Ceux qui ont le plus à gagner dans ce renforcement du Parlement seront les petits partis qui ont peu de chance de faire valoir leur influence jusque là. Par-dessus tout, l'AfD, la version allemande du Front national français, qui a émergé à partir de rien comme troisième plus grand parti d'Allemagne aux élections de septembre, va profiter d'un débat ouvert. Jusqu'à présent, les médias se sont largement concentrés sur la tâche de discréditer ce parti. Mais un Bundestag plus proactif va inévitablement devenir une vitrine pour les arguments et pour la rhétorique de l'AfD.

En même temps, une politique étrangère issue d'un gouvernement fédéral minoritaire serait sans aucun doute affaiblie et Mme Merkel risque d'avoir du mal à jouer un rôle actif dans la politique européenne. Toutefois, cela signifie également que les partenaires européens de l'Allemagne vont avoir du mal à forcer le gouvernement allemand à faire des compromis. Cette dynamique sera particulièrement importante pour la France, étant donné que le président Emmanuel Macron a pour objectif de consolider la zone euro en lui offrant davantage d'attributs étatiques et qu'il entend faire progresser une Europe à deux vitesses comprenant une zone euro et une grande frange hors-euro, composée des pays du Nord et de l'Est de l'UE.

Une minorité allemande devra avoir de longs débats avec l'ensemble des groupes parlementaires du Bundestag sur chaque décision importante avant de pouvoir approuver les propositions de Macron - ou de n'importe qui d'autre d'ailleurs. Une opposition efficace sur le plan national signifie que le gouvernement ne serait plus en mesure d'acquiescer au beau milieu de la nuit à diverses opérations de sauvetage pour les partenaires de l'UE de l'Allemagne.

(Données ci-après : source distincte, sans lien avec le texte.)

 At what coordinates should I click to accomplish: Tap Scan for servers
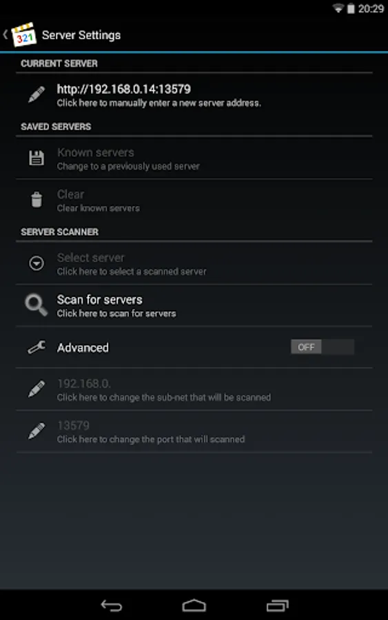(x=194, y=306)
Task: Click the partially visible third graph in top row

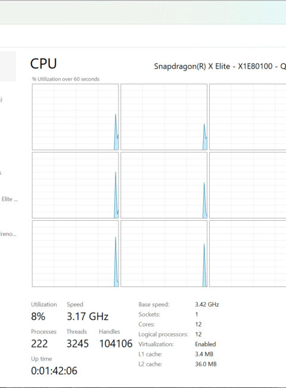Action: (248, 117)
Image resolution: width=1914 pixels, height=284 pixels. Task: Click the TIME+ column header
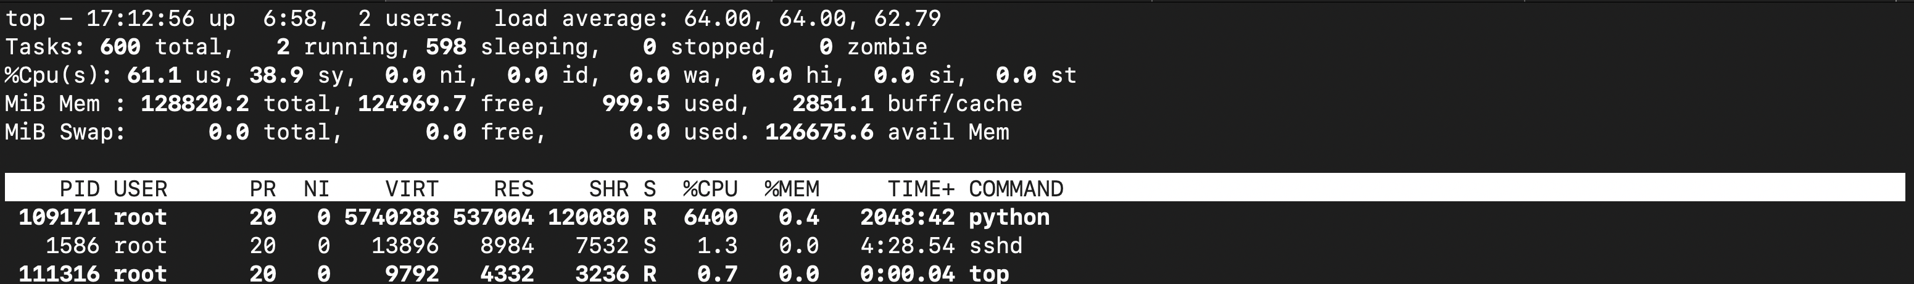click(921, 189)
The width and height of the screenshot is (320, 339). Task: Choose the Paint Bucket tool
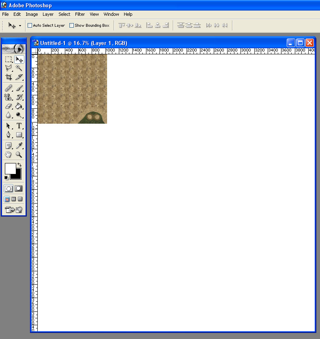pyautogui.click(x=19, y=106)
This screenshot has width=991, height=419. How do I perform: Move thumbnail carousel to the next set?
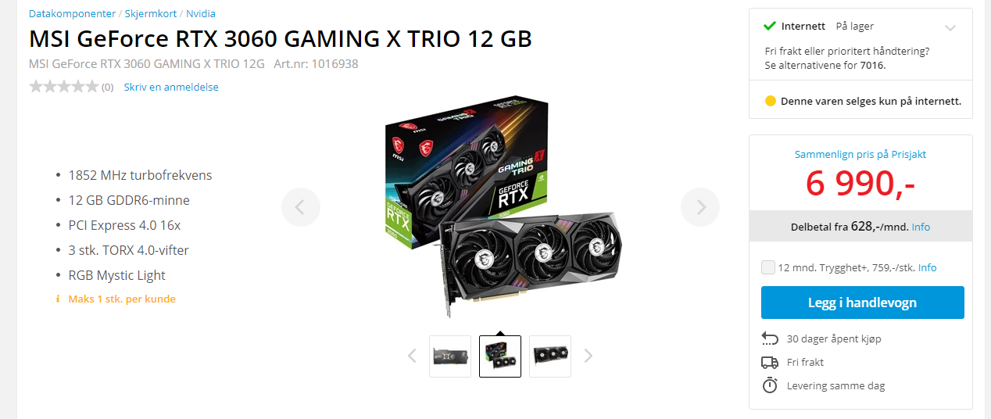point(589,356)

C'est ce qui est arrivé en mai 2010, lorsque le gouvernement de Merkel a été forcé par le triumvirat français composé du président de la Banque centrale européenne Jean-Claude Trichet, du directeur général du FMI Dominique Strauss-Kahn et du président français Nicolas Sarkozy, de violer le traité de Maastricht en créant un fonds de sauvetage de la Grèce pour les créanciers étrangers, principalement pour les banques françaises. L'Allemagne a été également obligée de faire des compromis en 2012, lorsque Mme Merkel a été forcée de consentir à une union bancaire et au « programme d'opérations monétaires » de la BCE, qui ont effectivement transformé les obligations gouvernementales européennes en euro-obligations.

De même, les décisions hâtives de Merkel (comme son coup politique consistant à démanteler progressivement l'énergie nucléaire en quelques mois suite l'accident de Fukushima au Japon, ou à permettre aux réfugiés d'entrer en Allemagne à partir de pays tiers sûrs), seront désormais impossibles. Ceci est une bonne nouvelle, car trop souvent les politiciens, entraînés par l'élan de leurs propres réflexions, prennent des décisions qui ont des conséquences néfastes et graves à long terme.

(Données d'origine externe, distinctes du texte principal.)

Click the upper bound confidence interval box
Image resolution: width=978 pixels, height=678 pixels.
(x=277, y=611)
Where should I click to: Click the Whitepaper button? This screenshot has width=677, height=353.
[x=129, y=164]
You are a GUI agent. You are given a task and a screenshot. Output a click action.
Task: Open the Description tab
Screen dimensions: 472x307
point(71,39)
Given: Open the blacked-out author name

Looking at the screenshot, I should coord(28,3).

Avec la sortie progressive du nucléaire, par exemple, l'Allemagne peut désormais honorer ses engagements en matière de lutte contre le changement climatique seulement en causant du tort à sa base industrielle, voire en en perdant une partie. Par l'admission de 1,5 millions de migrants en seulement deux ans, l'Allemagne a également placé un énorme fardeau sur les épaules de son État-providence, tout en encourageant par inadvertance les Brexiteers et en ralliant l'ensemble de l'Est de l'Europe contre elle.

Il est trop tôt pour dire comment va se résoudre l'incertitude politique qui touche actuellement l'Allemagne et l'Europe. Mais une Merkel à qui le Bundestag peut demander des comptes est peut-être la meilleure alternative dont dispose l'Allemagne.